• _Dataset extract_
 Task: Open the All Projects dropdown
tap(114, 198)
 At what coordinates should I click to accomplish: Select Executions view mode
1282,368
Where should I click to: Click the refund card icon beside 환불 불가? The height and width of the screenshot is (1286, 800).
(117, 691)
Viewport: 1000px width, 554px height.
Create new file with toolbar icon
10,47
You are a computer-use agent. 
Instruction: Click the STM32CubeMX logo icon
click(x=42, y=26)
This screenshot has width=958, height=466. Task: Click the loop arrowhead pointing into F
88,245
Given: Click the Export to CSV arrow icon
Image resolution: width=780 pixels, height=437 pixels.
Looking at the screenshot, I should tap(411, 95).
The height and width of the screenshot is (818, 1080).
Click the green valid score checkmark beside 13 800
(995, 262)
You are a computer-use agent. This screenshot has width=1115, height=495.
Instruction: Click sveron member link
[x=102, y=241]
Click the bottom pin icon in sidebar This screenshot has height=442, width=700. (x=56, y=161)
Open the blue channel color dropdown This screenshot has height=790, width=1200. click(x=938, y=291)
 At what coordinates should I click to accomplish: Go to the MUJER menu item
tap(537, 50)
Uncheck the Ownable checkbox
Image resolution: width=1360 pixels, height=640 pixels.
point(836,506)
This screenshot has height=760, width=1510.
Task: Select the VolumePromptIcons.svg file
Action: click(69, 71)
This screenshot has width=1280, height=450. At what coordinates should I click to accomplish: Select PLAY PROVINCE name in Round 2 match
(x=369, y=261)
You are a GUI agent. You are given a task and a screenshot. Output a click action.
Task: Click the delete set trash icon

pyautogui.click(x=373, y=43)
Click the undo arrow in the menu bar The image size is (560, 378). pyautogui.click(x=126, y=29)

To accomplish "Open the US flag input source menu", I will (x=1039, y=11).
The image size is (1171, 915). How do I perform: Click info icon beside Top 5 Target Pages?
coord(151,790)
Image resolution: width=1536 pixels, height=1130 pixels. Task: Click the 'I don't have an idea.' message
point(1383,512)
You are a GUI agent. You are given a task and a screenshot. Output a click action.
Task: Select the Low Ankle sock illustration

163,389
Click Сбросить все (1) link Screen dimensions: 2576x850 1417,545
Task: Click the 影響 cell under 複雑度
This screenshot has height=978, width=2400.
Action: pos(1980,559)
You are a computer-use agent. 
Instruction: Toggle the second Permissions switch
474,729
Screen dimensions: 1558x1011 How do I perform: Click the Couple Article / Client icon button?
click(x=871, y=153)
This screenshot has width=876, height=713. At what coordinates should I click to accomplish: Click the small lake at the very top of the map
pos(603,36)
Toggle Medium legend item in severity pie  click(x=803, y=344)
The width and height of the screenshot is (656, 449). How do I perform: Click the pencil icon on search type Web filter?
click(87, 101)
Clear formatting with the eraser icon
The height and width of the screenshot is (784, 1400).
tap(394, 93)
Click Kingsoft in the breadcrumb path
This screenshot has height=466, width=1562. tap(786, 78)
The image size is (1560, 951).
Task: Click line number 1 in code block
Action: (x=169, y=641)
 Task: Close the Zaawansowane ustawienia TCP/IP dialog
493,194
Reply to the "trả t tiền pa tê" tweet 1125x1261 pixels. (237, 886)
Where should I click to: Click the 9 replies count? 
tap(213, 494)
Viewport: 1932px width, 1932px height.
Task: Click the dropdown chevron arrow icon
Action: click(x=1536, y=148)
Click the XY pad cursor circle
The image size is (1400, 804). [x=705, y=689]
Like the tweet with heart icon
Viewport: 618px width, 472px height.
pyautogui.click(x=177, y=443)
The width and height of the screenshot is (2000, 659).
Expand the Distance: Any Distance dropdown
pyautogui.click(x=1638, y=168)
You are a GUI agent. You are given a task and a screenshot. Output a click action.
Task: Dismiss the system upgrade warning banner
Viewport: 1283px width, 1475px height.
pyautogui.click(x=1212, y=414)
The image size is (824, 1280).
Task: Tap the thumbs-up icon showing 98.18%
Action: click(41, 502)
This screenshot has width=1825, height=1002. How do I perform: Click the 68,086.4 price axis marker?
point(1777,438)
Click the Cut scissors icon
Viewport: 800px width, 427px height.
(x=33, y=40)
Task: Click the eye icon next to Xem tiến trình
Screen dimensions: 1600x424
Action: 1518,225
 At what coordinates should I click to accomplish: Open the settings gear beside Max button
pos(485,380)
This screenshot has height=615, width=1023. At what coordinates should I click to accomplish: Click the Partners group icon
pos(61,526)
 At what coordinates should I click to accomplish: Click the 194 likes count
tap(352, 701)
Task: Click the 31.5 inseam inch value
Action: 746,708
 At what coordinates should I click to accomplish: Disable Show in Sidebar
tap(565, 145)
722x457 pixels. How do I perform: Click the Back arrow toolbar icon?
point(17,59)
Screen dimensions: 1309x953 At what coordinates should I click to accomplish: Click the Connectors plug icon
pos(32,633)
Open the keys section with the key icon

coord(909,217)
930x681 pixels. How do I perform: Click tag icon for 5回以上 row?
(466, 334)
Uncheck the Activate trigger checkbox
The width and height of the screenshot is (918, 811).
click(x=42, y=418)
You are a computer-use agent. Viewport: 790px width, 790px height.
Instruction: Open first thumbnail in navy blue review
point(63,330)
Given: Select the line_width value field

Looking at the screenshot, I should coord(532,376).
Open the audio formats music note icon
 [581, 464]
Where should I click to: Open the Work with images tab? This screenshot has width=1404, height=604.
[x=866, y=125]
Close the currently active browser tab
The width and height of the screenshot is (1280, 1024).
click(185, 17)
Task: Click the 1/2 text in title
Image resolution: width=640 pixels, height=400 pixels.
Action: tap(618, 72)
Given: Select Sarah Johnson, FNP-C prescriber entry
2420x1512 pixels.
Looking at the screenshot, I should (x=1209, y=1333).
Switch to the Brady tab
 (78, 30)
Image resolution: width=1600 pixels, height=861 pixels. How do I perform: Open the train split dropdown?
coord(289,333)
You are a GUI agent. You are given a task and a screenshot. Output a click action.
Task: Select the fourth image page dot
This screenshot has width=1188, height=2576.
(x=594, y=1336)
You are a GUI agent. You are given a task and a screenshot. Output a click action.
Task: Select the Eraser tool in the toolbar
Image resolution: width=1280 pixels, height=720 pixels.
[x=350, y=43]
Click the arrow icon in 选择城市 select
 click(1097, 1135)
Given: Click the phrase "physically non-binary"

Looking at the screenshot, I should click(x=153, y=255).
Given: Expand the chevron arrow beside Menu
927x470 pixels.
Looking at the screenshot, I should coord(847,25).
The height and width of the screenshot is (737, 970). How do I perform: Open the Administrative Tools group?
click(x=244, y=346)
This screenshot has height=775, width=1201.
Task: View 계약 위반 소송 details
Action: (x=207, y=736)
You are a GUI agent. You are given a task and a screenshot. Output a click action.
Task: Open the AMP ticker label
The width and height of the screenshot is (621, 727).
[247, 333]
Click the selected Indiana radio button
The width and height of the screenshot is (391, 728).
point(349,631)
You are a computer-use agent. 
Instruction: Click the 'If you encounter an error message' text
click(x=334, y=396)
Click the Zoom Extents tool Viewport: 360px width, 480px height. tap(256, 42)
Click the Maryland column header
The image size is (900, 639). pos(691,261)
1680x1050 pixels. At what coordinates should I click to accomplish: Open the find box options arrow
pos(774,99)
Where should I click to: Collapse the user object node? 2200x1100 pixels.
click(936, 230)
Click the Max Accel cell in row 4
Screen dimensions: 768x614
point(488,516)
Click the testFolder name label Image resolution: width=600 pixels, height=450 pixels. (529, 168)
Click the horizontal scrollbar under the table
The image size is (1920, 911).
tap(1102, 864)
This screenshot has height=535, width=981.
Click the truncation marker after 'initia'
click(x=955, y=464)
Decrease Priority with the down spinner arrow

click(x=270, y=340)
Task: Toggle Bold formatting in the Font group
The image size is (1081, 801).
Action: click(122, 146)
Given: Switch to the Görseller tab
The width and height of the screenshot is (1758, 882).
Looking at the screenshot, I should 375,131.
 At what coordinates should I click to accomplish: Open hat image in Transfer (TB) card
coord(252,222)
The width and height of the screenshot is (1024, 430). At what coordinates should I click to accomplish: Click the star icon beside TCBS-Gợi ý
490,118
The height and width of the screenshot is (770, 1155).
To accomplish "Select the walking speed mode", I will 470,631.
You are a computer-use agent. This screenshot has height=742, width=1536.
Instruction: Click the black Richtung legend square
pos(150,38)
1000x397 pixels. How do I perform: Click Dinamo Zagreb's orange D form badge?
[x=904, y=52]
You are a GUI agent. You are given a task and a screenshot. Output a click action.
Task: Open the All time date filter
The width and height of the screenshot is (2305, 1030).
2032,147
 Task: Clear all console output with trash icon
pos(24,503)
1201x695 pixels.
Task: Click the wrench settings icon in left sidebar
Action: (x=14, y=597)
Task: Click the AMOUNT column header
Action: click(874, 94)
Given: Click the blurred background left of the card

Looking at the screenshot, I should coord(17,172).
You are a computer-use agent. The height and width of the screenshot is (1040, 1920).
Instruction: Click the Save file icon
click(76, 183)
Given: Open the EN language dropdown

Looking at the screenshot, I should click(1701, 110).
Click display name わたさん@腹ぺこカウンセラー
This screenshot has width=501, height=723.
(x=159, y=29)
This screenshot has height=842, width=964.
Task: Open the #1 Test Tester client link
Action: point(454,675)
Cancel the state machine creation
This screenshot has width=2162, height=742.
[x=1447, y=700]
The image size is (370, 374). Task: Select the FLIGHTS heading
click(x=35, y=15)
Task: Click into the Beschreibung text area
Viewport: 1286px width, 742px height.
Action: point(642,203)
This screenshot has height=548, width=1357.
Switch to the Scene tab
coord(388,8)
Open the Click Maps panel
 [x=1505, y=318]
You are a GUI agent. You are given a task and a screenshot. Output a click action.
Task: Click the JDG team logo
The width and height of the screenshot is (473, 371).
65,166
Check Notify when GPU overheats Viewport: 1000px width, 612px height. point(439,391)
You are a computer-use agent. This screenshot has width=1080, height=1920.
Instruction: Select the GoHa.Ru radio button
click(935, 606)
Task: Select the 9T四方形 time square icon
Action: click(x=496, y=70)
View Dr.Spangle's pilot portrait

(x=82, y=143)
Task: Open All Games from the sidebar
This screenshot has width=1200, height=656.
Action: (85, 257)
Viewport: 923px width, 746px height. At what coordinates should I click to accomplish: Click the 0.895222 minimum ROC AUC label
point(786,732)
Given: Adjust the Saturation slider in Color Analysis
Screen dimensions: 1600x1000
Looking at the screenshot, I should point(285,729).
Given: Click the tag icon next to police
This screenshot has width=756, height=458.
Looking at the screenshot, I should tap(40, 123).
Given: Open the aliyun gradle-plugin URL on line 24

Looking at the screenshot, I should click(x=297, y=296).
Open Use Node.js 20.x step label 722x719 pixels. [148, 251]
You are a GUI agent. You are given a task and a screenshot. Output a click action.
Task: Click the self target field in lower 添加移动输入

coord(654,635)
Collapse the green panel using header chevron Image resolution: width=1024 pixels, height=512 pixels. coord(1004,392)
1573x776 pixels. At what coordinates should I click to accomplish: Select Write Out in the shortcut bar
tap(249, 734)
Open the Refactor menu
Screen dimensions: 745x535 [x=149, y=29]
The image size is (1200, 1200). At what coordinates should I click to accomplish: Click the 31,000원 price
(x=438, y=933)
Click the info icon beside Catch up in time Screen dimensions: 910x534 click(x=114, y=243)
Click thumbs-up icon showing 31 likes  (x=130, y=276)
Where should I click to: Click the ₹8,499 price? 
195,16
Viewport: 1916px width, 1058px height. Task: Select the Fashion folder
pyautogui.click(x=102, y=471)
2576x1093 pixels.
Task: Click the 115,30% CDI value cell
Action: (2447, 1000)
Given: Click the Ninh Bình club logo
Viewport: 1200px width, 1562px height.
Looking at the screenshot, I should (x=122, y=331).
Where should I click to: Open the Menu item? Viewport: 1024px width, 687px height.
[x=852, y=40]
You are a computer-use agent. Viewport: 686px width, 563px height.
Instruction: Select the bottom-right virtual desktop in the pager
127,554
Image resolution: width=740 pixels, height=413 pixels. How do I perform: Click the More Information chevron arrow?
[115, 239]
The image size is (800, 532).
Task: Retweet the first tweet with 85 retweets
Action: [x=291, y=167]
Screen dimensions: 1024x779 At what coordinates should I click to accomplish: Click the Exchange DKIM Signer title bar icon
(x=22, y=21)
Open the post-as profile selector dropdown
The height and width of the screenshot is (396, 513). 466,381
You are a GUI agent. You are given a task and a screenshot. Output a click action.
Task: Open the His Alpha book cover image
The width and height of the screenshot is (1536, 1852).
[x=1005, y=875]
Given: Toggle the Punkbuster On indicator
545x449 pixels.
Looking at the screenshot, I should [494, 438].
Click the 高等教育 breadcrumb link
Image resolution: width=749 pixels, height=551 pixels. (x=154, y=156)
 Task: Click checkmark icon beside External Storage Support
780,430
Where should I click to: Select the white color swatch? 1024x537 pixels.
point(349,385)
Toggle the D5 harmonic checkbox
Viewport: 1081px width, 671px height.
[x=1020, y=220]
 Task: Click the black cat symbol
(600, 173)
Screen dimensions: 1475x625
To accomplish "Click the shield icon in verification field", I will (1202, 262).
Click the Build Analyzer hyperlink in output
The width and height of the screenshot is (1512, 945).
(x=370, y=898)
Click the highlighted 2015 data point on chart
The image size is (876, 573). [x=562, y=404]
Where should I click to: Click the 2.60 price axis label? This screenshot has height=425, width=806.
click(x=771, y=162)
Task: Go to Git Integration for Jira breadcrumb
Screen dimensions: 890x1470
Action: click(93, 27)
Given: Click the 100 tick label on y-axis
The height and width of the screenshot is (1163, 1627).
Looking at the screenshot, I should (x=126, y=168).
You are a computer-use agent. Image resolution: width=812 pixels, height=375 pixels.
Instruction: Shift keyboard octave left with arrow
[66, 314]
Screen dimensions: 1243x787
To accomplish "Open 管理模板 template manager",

• _Problem statement_
Among the lines above, find those containing the word "Uncheck" and copy each.

• _Written answer_
Uncheck the Ownable checkbox
Uncheck the Activate trigger checkbox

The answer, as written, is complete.